BEGIN Raw data

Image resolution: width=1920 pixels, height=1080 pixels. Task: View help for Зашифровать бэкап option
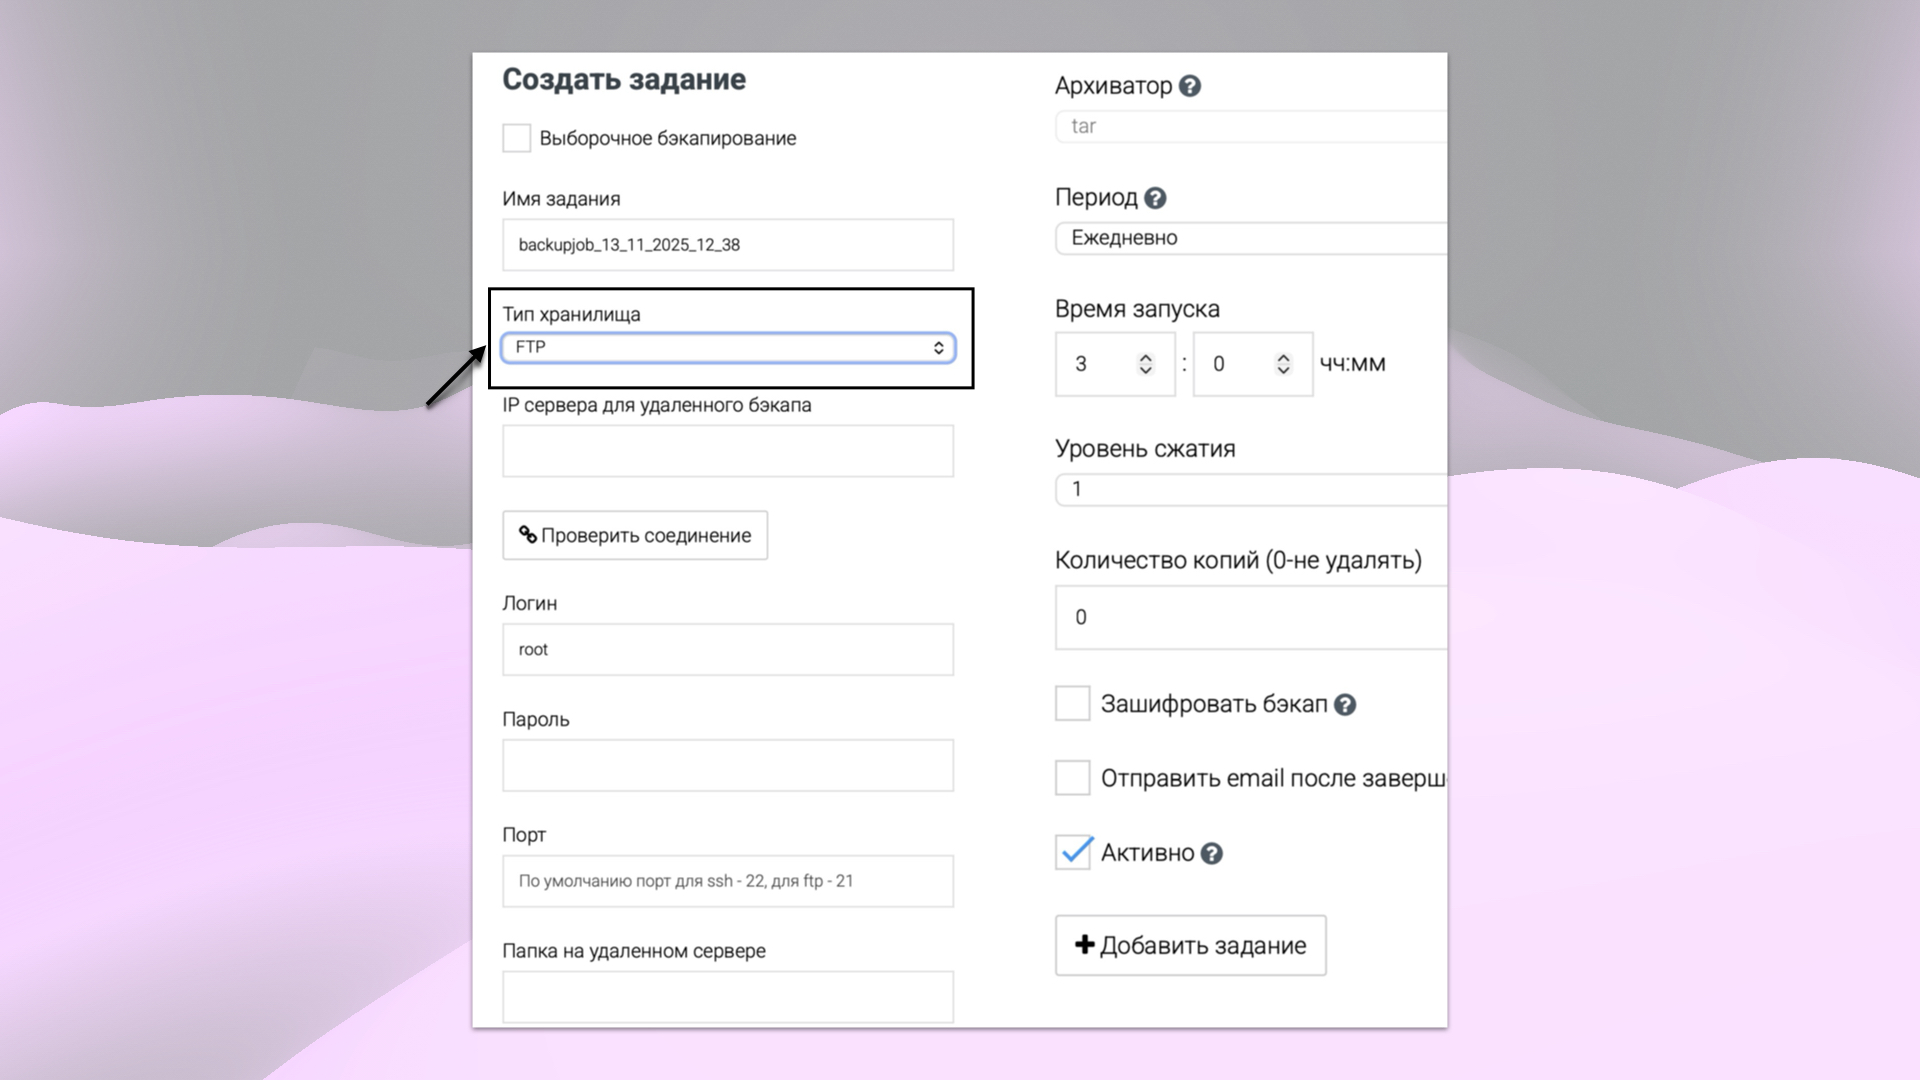tap(1346, 705)
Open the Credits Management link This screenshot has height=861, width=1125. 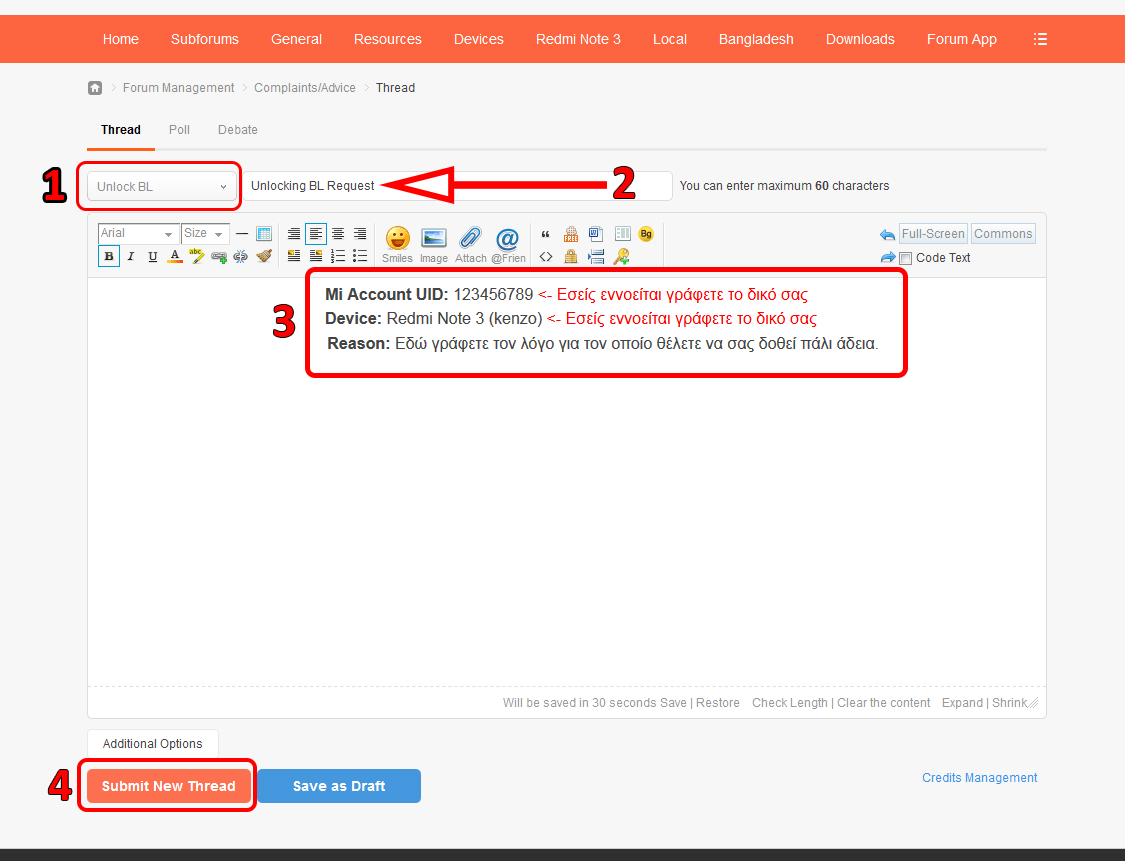tap(979, 778)
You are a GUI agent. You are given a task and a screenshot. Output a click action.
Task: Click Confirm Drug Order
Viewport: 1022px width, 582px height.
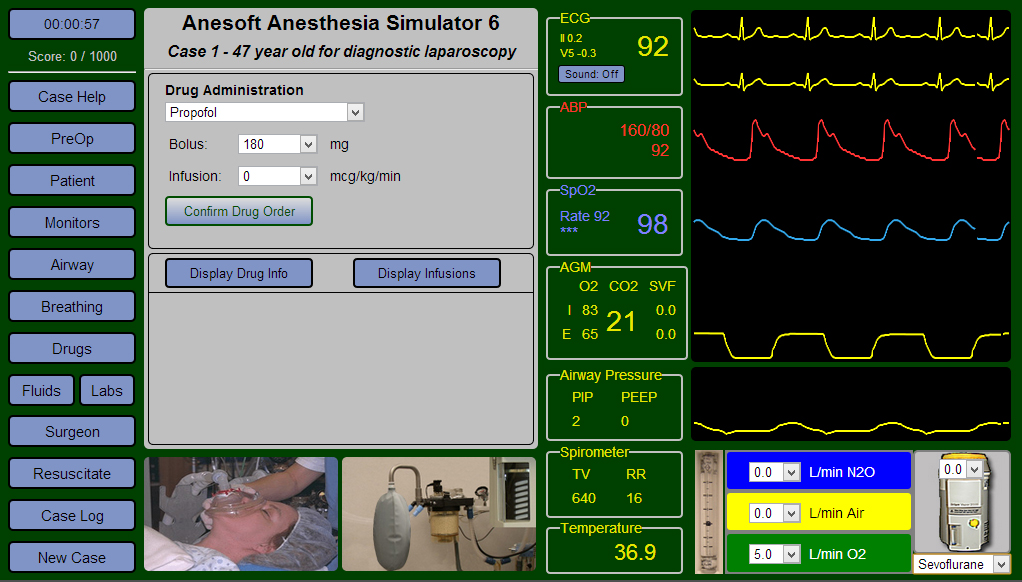(238, 211)
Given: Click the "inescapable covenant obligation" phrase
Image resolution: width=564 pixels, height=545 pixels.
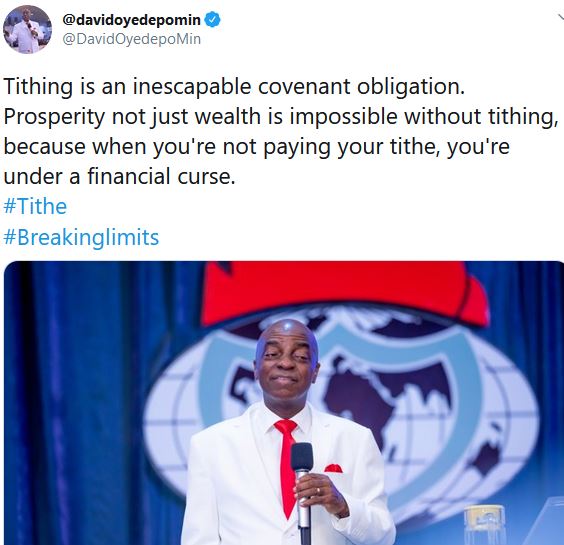Looking at the screenshot, I should pyautogui.click(x=299, y=87).
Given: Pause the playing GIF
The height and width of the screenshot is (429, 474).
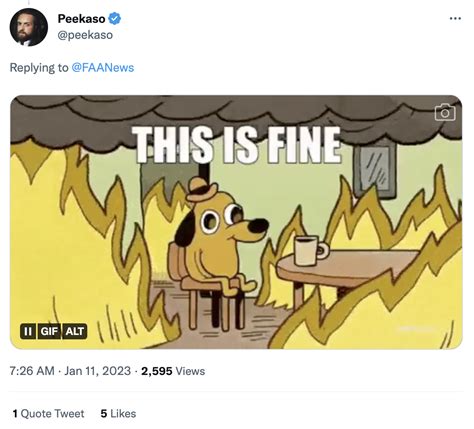Looking at the screenshot, I should [28, 331].
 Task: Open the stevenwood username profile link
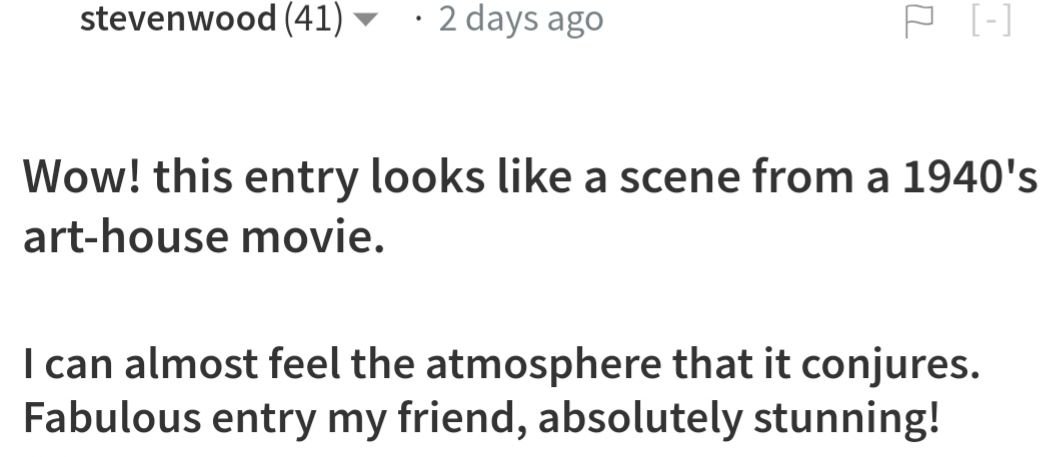[178, 18]
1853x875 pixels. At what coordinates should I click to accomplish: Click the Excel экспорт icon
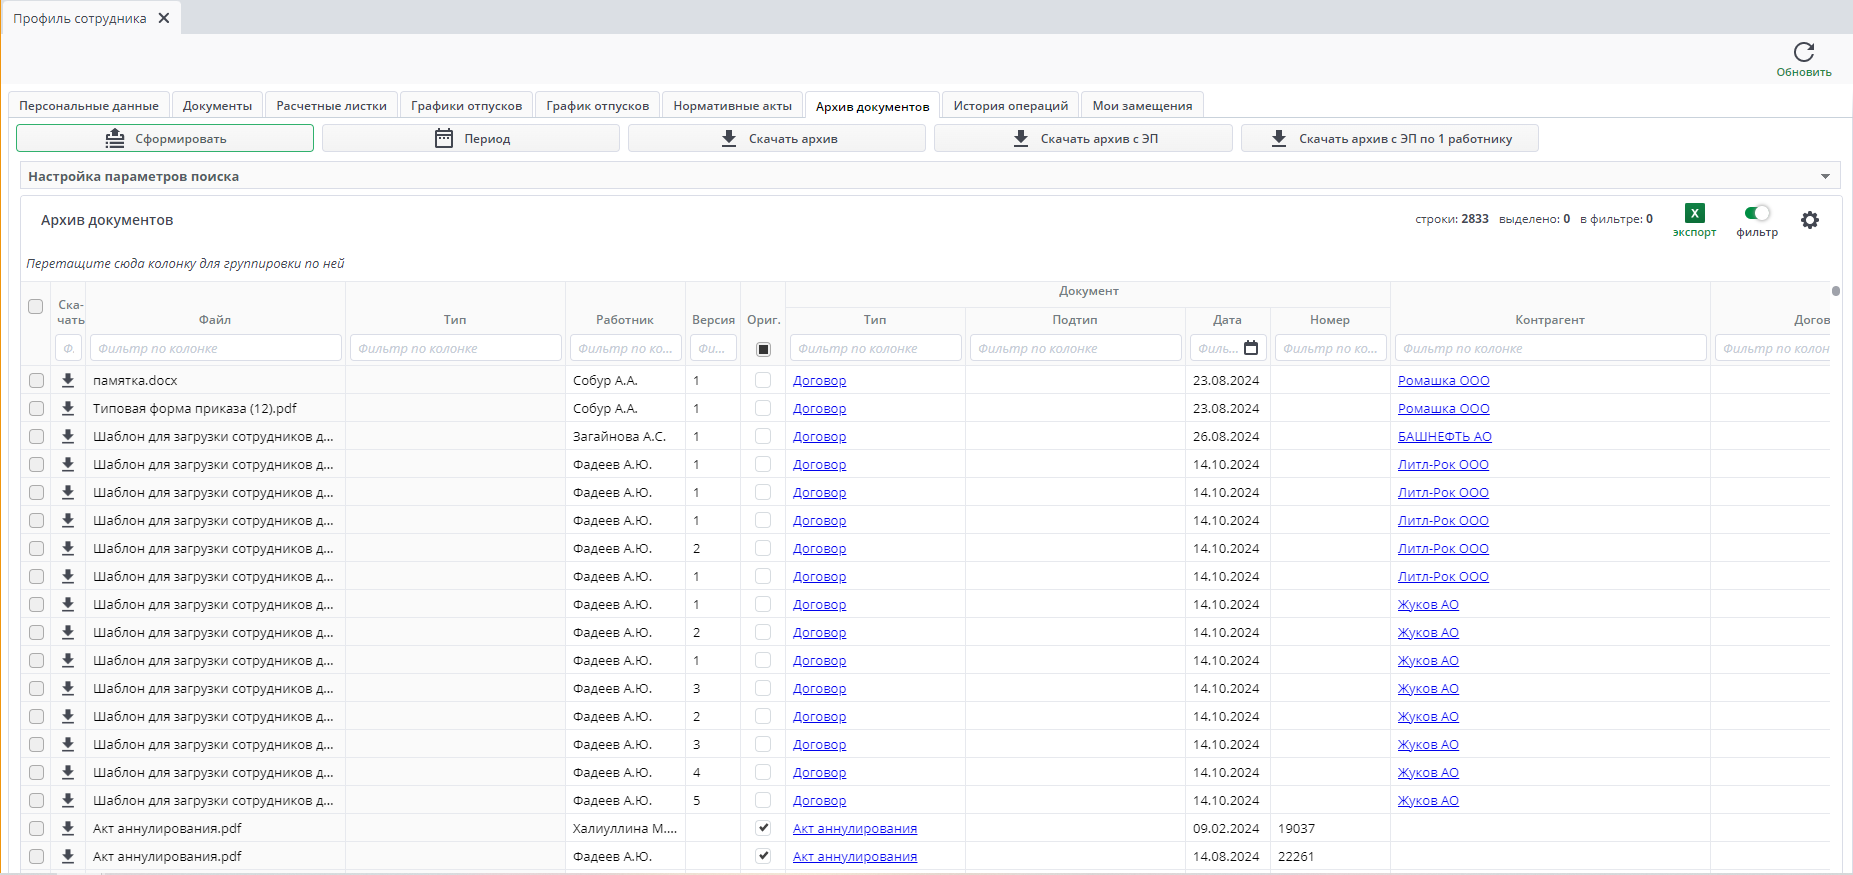point(1694,213)
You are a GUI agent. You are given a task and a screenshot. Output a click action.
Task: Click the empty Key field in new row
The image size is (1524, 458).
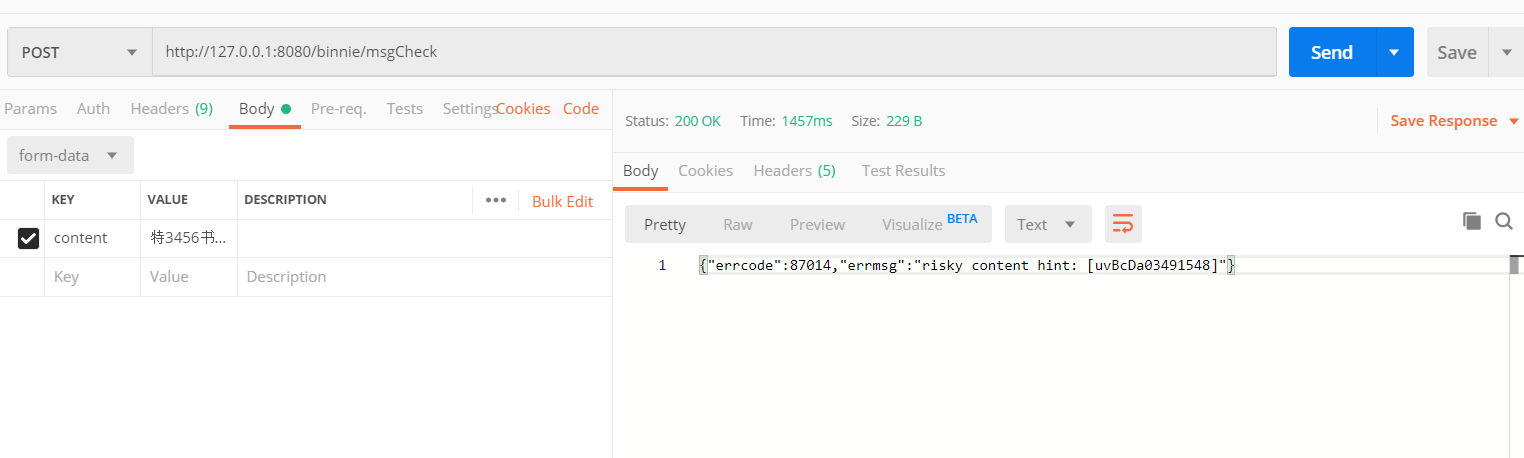[92, 277]
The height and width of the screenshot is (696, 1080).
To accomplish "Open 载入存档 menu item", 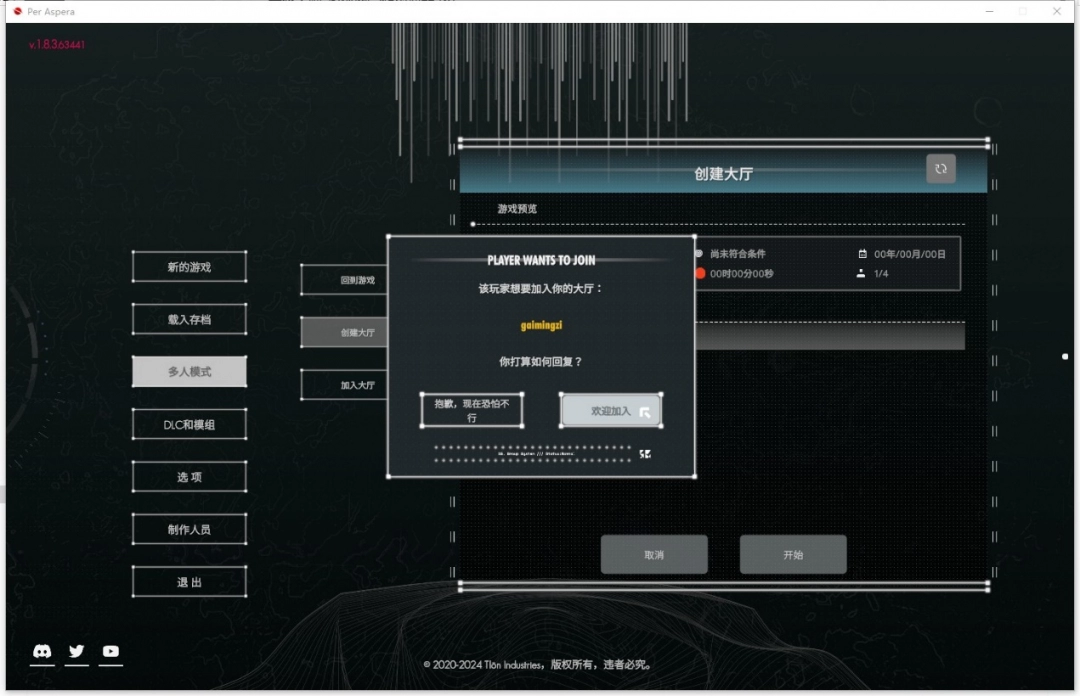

END Raw data

• _The problem_
Once the line with "Given: Click the" is found, output it and every line after it through the end of the listing, exactly, without pictures.

• _Task output_
Given: Click the "inescapable covenant obligation" phrase
Image resolution: width=564 pixels, height=545 pixels.
Looking at the screenshot, I should pyautogui.click(x=299, y=87).
Given: Pause the playing GIF
The height and width of the screenshot is (429, 474).
Looking at the screenshot, I should [28, 331].
 Task: Open the stevenwood username profile link
[178, 18]
1853x875 pixels. At what coordinates should I click to accomplish: Click the Excel экспорт icon
point(1694,213)
You are a GUI agent. You are given a task and a screenshot. Output a click action.
Task: Click the empty Key field in new row
The image size is (1524, 458).
[92, 277]
The height and width of the screenshot is (696, 1080).
To accomplish "Open 载入存档 menu item", 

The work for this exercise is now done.